WASHINGTON (AP) — Just as incoming freshmen are buying last-minute beanbag chairs for the dorm room, and just as a new law ties future loan rates to the market, the Education Department reports that more college students are receiving federal financial aid.
Meanwhile, it says, the aid they get from their states or their schools is flat or declining.
The department reported Tuesday that:
>> 71 percent of all undergrads got some type of financial aid in 2011-12, up from 66 percent four years earlier.
>> 42 percent got federal grants, up from 28 percent. And 40 percent got federal loans, up from 35 percent.
>> 15 percent got state grants and 20 percent got a grant from their school, figures that essentially haven't changed since the 2007-08 school year.
>> The average student got $10,800 in aid of all kinds — including federal and state grants and loans, work-study jobs and veterans' benefits — which was up from $9,100. The biggest increase was in federal Pell Grants, which go to low-income students: 41 percent of all undergraduates got a Pell, up from 27 percent.
“I think these last four years were very tough for states, and certainly we weren't surprised” at the numbers, said Jack Buckley, head of the Education Department's statistics branch.
Earlier this month, President Barack Obama signed into law a measure — the product of a summer's worth of wrangling in Congress — that restored lower interest rates for millions of college students borrowing from Uncle Sam.
Without it, rates on new subsidized Stafford loans would have doubled to 6.8 percent. Undergraduates this fall will borrow at a 3.9 percent rate for subsidized and unsubsidized loans, graduate students at 5.4 percent and parents at 6.4 percent.
What's different is that rates are now tied to financial markets. They are locked in for each school year's loans, but in following years the borrowing could become more expensive as the economy continues to improve and rates rise with it.

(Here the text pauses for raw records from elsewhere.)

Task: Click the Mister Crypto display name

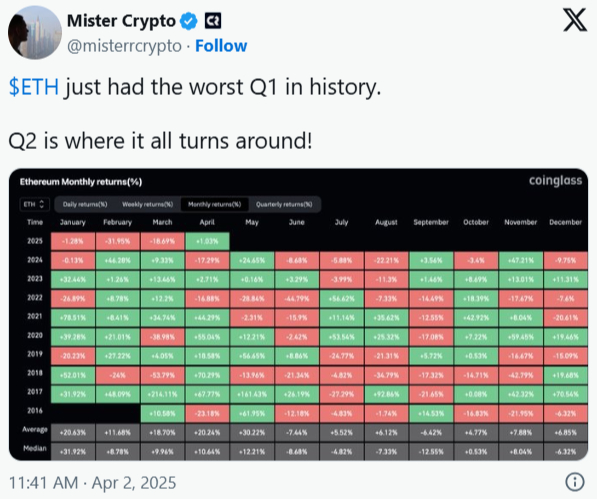Action: point(121,21)
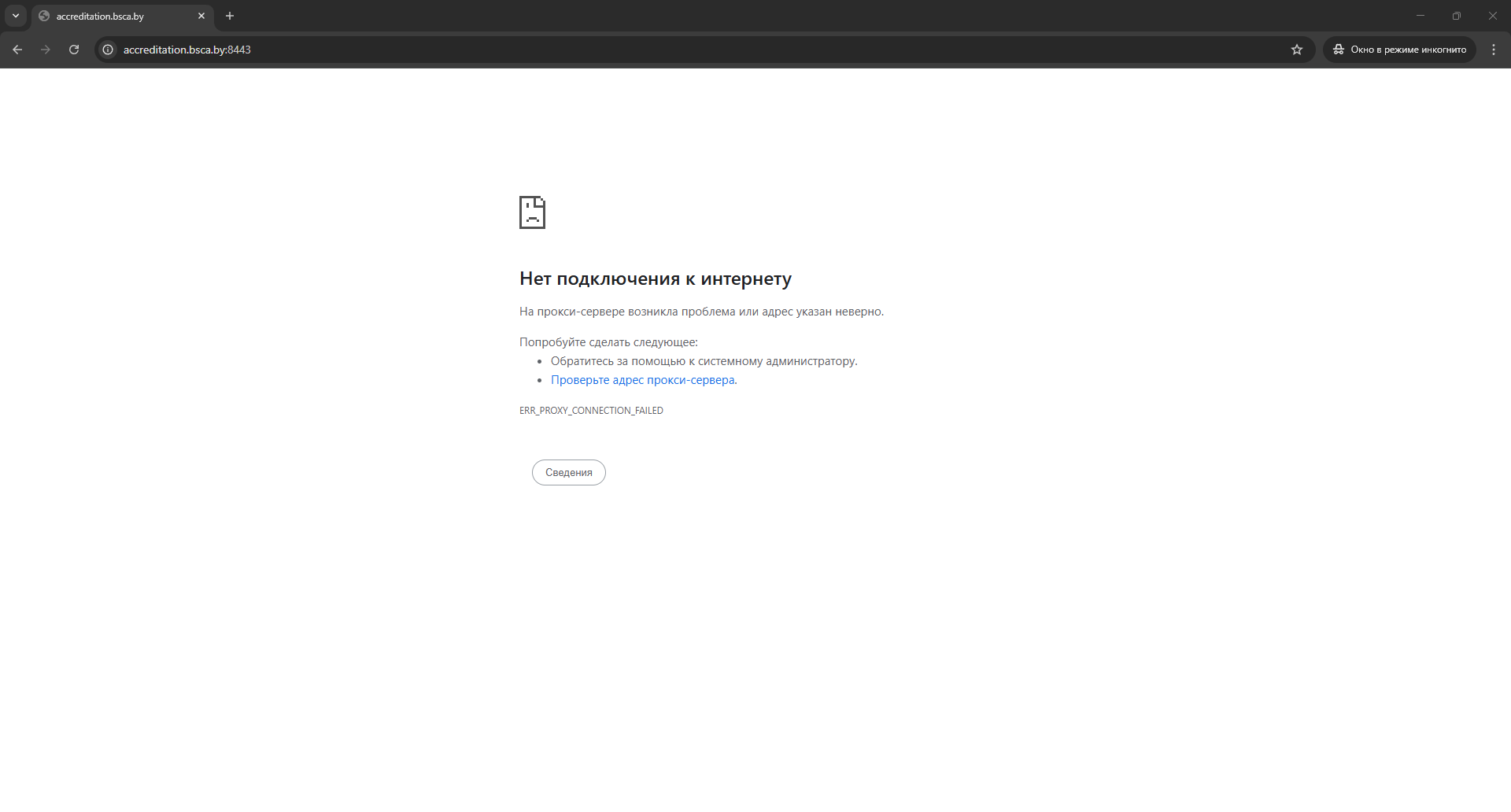
Task: Click the 'Нет подключения к интернету' heading
Action: [x=655, y=279]
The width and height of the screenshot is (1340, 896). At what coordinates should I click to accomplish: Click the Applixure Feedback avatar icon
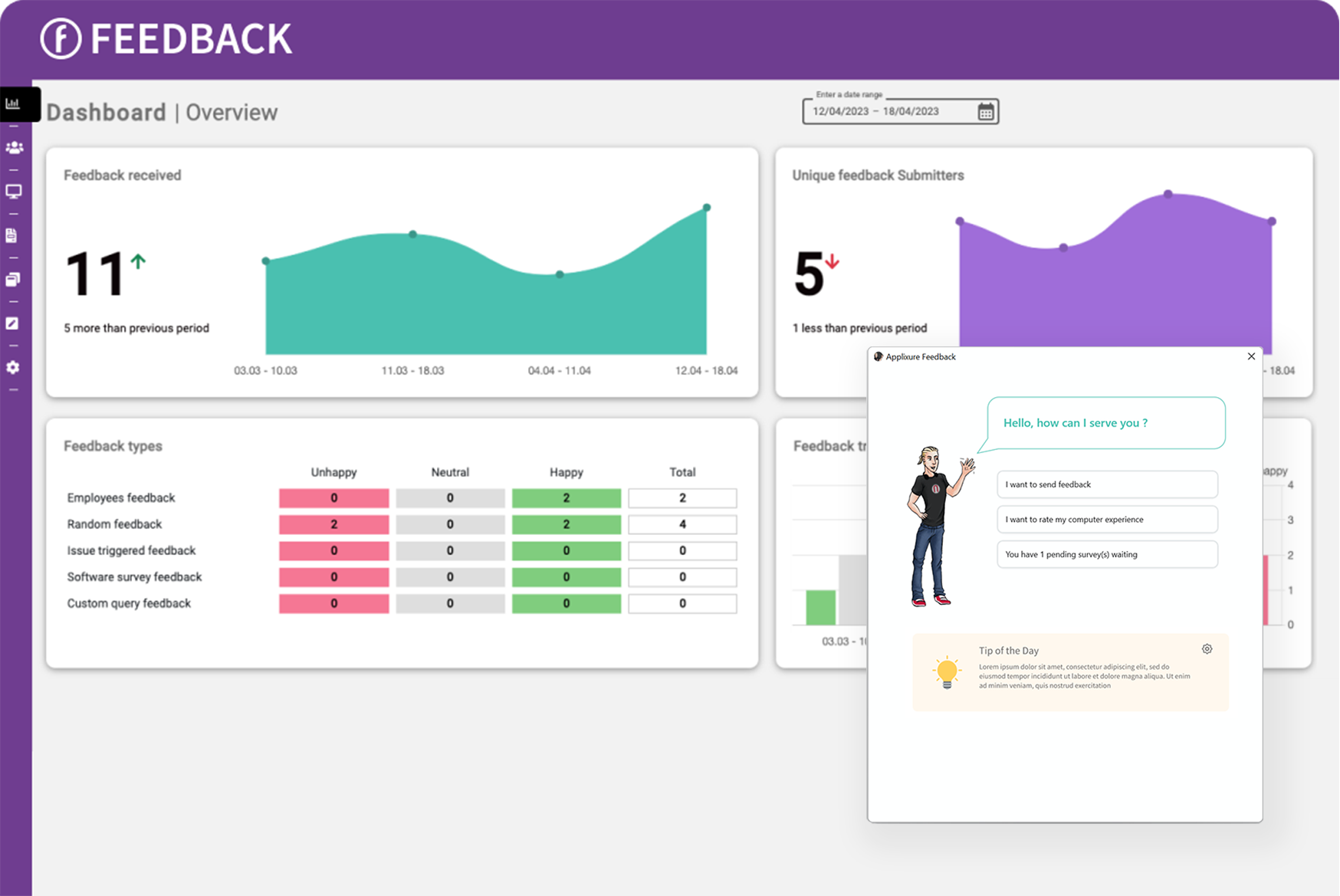(x=878, y=356)
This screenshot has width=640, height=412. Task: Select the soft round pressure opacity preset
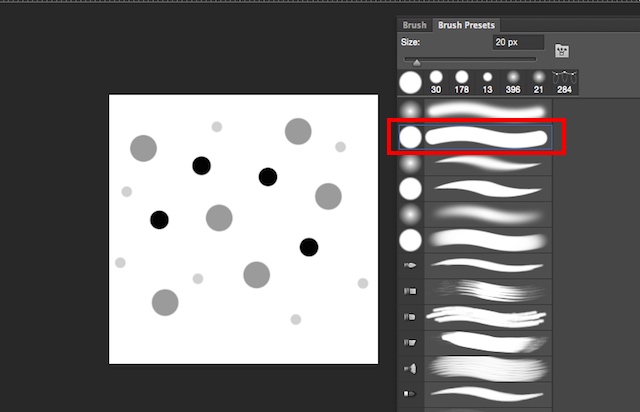pyautogui.click(x=476, y=214)
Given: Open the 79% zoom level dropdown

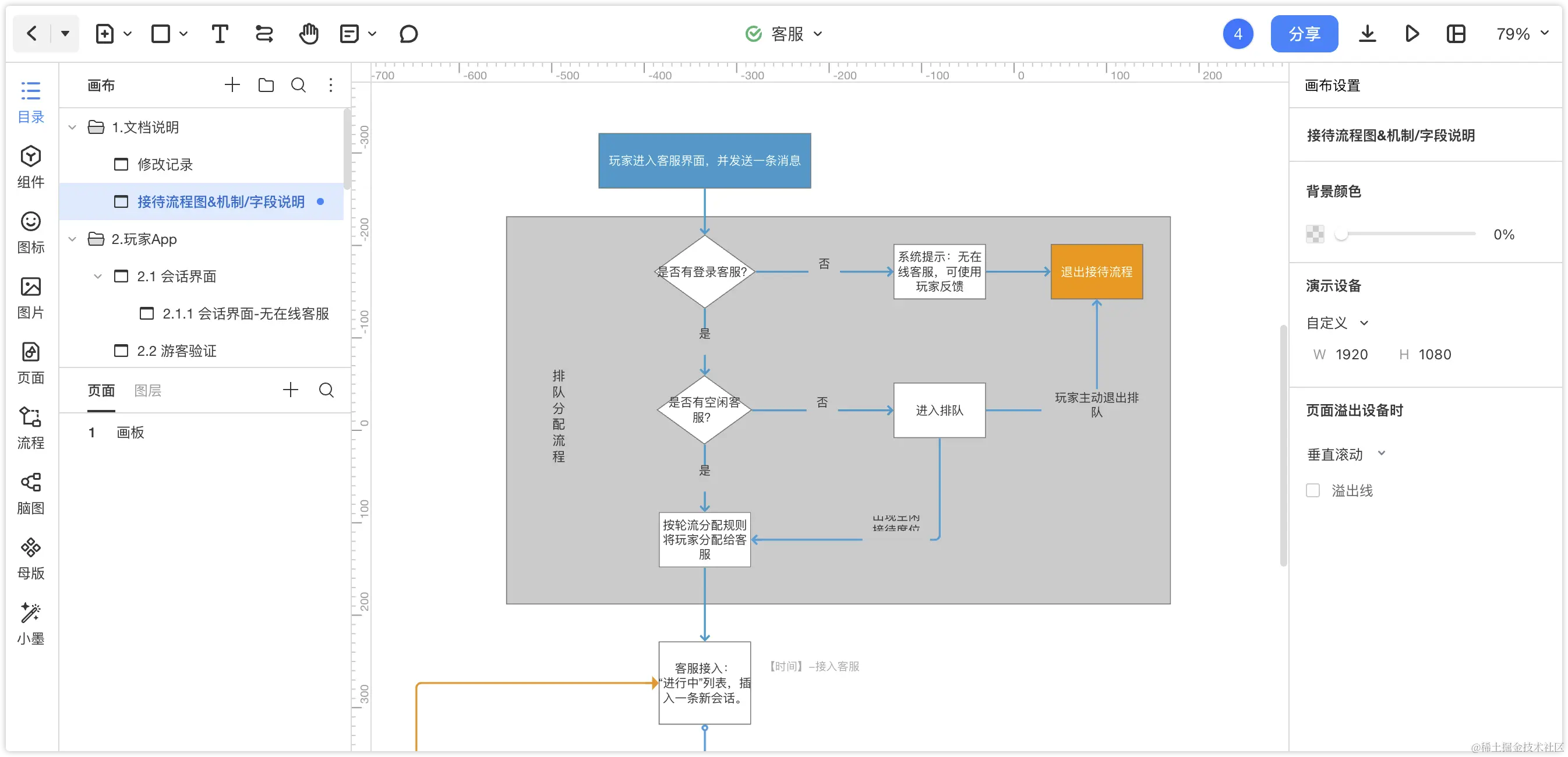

All told, the law covers an estimated 18 million loans totaling some $106 billion.
Meanwhile, the new Education Department data underlines the unsurprising news that college costs are still going up:
>> In-state tuition at community college jumped almost 6 percent, to an average of $3,131 last year. In-state tuition at a public, four-year college was up 5 percent, averaging $8,655. For private, four-year schools the average was up 4 percent, to $29,056.
>> That's not all. According to a College Board survey, the price of housing and food is even higher than tuition for in-state students at public universities. Counting food, housing, books, supplies and transportation, the total cost to attend an in-state public college averaged $17,860 last year.
Education Secretary Arne Duncan called the data “a reminder that we need state policy-makers and individual colleges and universities to do their part in taking action against rising college tuition.”
“Increasing federal student aid alone will not control the cost of college,” he said. “All of us share responsibility for ensuring that college is affordable.”